== Your task ==
When you reach the records below, output each one exactly.

== Source data ==
^^^^^^^^
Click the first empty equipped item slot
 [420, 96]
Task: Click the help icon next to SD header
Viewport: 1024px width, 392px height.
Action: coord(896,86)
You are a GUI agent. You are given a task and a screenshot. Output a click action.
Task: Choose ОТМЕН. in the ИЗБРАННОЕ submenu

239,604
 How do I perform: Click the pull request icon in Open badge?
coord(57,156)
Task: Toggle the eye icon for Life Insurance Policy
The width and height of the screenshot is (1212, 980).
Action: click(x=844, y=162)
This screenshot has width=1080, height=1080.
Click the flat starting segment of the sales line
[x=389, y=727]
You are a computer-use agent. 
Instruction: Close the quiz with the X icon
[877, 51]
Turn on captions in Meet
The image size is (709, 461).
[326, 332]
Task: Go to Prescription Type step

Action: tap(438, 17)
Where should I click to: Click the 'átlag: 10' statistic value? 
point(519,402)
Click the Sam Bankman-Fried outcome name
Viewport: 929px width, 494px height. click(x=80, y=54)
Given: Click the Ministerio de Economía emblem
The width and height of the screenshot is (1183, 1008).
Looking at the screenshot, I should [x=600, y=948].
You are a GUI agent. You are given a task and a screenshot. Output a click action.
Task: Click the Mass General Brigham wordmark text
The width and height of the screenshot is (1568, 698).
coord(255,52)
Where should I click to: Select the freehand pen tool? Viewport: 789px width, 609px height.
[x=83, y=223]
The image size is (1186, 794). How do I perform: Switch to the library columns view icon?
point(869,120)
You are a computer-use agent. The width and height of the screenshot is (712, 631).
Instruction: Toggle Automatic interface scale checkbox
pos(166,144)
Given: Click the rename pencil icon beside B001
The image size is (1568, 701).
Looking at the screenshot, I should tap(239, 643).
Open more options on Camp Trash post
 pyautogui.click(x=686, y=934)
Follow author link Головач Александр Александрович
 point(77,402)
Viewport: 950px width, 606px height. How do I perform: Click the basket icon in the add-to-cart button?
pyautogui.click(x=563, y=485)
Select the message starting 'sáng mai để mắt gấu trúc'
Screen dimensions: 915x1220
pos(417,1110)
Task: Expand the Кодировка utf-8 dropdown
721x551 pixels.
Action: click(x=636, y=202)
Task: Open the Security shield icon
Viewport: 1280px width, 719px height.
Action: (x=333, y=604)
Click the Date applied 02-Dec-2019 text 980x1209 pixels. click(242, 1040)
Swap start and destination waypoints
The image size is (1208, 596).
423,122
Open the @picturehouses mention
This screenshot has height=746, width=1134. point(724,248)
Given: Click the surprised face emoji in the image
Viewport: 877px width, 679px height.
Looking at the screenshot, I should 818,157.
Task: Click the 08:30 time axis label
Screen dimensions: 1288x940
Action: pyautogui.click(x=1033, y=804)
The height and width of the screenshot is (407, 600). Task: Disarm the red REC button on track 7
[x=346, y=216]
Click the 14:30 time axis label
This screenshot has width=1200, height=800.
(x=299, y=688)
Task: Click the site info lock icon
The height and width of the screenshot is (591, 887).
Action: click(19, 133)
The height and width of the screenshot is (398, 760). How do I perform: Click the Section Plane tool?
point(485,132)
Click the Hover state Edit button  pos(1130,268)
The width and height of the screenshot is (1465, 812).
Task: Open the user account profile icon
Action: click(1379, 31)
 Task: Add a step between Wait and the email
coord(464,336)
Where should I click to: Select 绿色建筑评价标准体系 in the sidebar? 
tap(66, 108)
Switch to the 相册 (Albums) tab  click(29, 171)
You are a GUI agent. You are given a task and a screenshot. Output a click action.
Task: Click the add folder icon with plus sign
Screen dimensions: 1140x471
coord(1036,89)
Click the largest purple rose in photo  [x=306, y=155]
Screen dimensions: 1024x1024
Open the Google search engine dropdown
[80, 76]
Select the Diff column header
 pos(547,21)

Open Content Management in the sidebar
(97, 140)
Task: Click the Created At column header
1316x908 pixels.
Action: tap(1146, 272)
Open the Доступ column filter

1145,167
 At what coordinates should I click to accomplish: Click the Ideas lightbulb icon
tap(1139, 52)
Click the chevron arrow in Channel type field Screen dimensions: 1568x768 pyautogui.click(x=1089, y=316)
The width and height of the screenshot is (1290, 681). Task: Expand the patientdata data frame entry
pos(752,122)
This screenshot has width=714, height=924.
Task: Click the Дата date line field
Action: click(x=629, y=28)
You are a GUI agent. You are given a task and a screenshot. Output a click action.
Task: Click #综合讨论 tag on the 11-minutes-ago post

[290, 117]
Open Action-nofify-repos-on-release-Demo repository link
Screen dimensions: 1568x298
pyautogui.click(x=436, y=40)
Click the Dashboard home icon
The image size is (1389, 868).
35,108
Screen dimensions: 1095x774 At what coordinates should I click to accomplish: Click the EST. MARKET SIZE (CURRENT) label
^^^^^^^^
== Task response ==
Click the first empty equipped item slot
 [420, 96]
Task: Click the help icon next to SD header
Viewport: 1024px width, 392px height.
Action: coord(896,86)
You are a GUI agent. You are given a task and a screenshot. Output a click action.
Task: Choose ОТМЕН. in the ИЗБРАННОЕ submenu

239,604
 How do I perform: Click the pull request icon in Open badge?
coord(57,156)
Task: Toggle the eye icon for Life Insurance Policy
The width and height of the screenshot is (1212, 980).
Action: click(x=844, y=162)
This screenshot has width=1080, height=1080.
Click the flat starting segment of the sales line
[x=389, y=727]
You are a computer-use agent. 
Instruction: Close the quiz with the X icon
[877, 51]
Turn on captions in Meet
The image size is (709, 461).
[326, 332]
Task: Go to Prescription Type step

Action: tap(438, 17)
Where should I click to: Click the 'átlag: 10' statistic value? 
point(519,402)
Click the Sam Bankman-Fried outcome name
Viewport: 929px width, 494px height. click(x=80, y=54)
Given: Click the Ministerio de Economía emblem
The width and height of the screenshot is (1183, 1008).
Looking at the screenshot, I should [x=600, y=948].
You are a GUI agent. You are given a task and a screenshot. Output a click action.
Task: Click the Mass General Brigham wordmark text
The width and height of the screenshot is (1568, 698).
coord(255,52)
Where should I click to: Select the freehand pen tool? Viewport: 789px width, 609px height.
[x=83, y=223]
The image size is (1186, 794). How do I perform: Switch to the library columns view icon?
point(869,120)
You are a computer-use agent. The width and height of the screenshot is (712, 631).
Instruction: Toggle Automatic interface scale checkbox
pos(166,144)
Given: Click the rename pencil icon beside B001
The image size is (1568, 701).
Looking at the screenshot, I should tap(239, 643).
Open more options on Camp Trash post
 pyautogui.click(x=686, y=934)
Follow author link Головач Александр Александрович
 point(77,402)
Viewport: 950px width, 606px height. How do I perform: Click the basket icon in the add-to-cart button?
pyautogui.click(x=563, y=485)
Select the message starting 'sáng mai để mắt gấu trúc'
Screen dimensions: 915x1220
pos(417,1110)
Task: Expand the Кодировка utf-8 dropdown
721x551 pixels.
Action: click(x=636, y=202)
Task: Open the Security shield icon
Viewport: 1280px width, 719px height.
Action: (x=333, y=604)
Click the Date applied 02-Dec-2019 text 980x1209 pixels. click(242, 1040)
Swap start and destination waypoints
The image size is (1208, 596).
423,122
Open the @picturehouses mention
This screenshot has height=746, width=1134. point(724,248)
Given: Click the surprised face emoji in the image
Viewport: 877px width, 679px height.
Looking at the screenshot, I should 818,157.
Task: Click the 08:30 time axis label
Screen dimensions: 1288x940
Action: pyautogui.click(x=1033, y=804)
The height and width of the screenshot is (407, 600). Task: Disarm the red REC button on track 7
[x=346, y=216]
Click the 14:30 time axis label
This screenshot has width=1200, height=800.
(x=299, y=688)
Task: Click the site info lock icon
The height and width of the screenshot is (591, 887).
Action: click(19, 133)
The height and width of the screenshot is (398, 760). How do I perform: Click the Section Plane tool?
point(485,132)
Click the Hover state Edit button  pos(1130,268)
The width and height of the screenshot is (1465, 812).
Task: Open the user account profile icon
Action: click(1379, 31)
 Task: Add a step between Wait and the email
coord(464,336)
Where should I click to: Select 绿色建筑评价标准体系 in the sidebar? 
tap(66, 108)
Switch to the 相册 (Albums) tab  click(29, 171)
You are a GUI agent. You are given a task and a screenshot. Output a click action.
Task: Click the add folder icon with plus sign
Screen dimensions: 1140x471
coord(1036,89)
Click the largest purple rose in photo  [x=306, y=155]
Screen dimensions: 1024x1024
Open the Google search engine dropdown
[80, 76]
Select the Diff column header
 pos(547,21)

Open Content Management in the sidebar
(97, 140)
Task: Click the Created At column header
1316x908 pixels.
Action: tap(1146, 272)
Open the Доступ column filter

1145,167
 At what coordinates should I click to accomplish: Click the Ideas lightbulb icon
tap(1139, 52)
Click the chevron arrow in Channel type field Screen dimensions: 1568x768 pyautogui.click(x=1089, y=316)
The width and height of the screenshot is (1290, 681). Task: Expand the patientdata data frame entry
pos(752,122)
This screenshot has width=714, height=924.
Task: Click the Дата date line field
Action: click(x=629, y=28)
You are a GUI agent. You are given a task and a screenshot. Output a click action.
Task: Click #综合讨论 tag on the 11-minutes-ago post

[290, 117]
Open Action-nofify-repos-on-release-Demo repository link
Screen dimensions: 1568x298
pyautogui.click(x=436, y=40)
Click the Dashboard home icon
The image size is (1389, 868).
35,108
Screen dimensions: 1095x774 At what coordinates should I click to accomplish: Click the EST. MARKET SIZE (CURRENT) label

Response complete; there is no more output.